══ Material provided ══

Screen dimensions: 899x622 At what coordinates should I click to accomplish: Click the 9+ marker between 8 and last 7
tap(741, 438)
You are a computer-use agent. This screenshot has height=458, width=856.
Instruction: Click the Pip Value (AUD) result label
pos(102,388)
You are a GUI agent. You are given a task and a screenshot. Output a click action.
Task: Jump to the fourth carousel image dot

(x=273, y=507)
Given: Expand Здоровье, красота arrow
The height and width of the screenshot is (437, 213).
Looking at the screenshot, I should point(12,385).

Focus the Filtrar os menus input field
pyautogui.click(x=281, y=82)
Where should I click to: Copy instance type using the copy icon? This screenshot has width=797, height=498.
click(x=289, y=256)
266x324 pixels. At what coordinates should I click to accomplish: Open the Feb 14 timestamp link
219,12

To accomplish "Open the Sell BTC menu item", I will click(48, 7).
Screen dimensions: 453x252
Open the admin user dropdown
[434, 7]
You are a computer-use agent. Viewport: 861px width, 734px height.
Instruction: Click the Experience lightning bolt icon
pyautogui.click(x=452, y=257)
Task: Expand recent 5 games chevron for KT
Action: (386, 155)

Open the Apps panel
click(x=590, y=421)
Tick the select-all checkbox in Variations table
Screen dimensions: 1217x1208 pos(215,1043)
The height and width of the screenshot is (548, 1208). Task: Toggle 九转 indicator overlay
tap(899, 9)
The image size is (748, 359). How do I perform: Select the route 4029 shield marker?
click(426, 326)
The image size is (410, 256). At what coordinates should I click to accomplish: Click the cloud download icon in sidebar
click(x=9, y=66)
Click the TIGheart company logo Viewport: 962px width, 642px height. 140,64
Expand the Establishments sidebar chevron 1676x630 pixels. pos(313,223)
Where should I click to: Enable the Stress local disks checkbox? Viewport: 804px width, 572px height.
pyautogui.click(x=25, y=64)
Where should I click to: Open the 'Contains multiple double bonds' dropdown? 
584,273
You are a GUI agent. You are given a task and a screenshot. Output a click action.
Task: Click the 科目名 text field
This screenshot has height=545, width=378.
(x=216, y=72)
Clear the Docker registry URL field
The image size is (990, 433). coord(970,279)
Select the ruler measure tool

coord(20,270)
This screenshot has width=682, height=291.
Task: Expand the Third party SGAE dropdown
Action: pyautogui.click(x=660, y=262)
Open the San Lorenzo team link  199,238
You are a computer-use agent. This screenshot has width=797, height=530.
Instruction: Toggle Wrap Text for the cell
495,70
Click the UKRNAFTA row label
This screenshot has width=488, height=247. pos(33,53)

═══

→ **The problem**: Output the line containing "This screenshot has height=545, width=378." and every line after it through the final line of the records above, exactly as written and nothing else.

→ **Written reply**:
This screenshot has height=545, width=378.
(x=216, y=72)
Clear the Docker registry URL field
The image size is (990, 433). coord(970,279)
Select the ruler measure tool

coord(20,270)
This screenshot has width=682, height=291.
Task: Expand the Third party SGAE dropdown
Action: pyautogui.click(x=660, y=262)
Open the San Lorenzo team link  199,238
You are a computer-use agent. This screenshot has width=797, height=530.
Instruction: Toggle Wrap Text for the cell
495,70
Click the UKRNAFTA row label
This screenshot has width=488, height=247. pos(33,53)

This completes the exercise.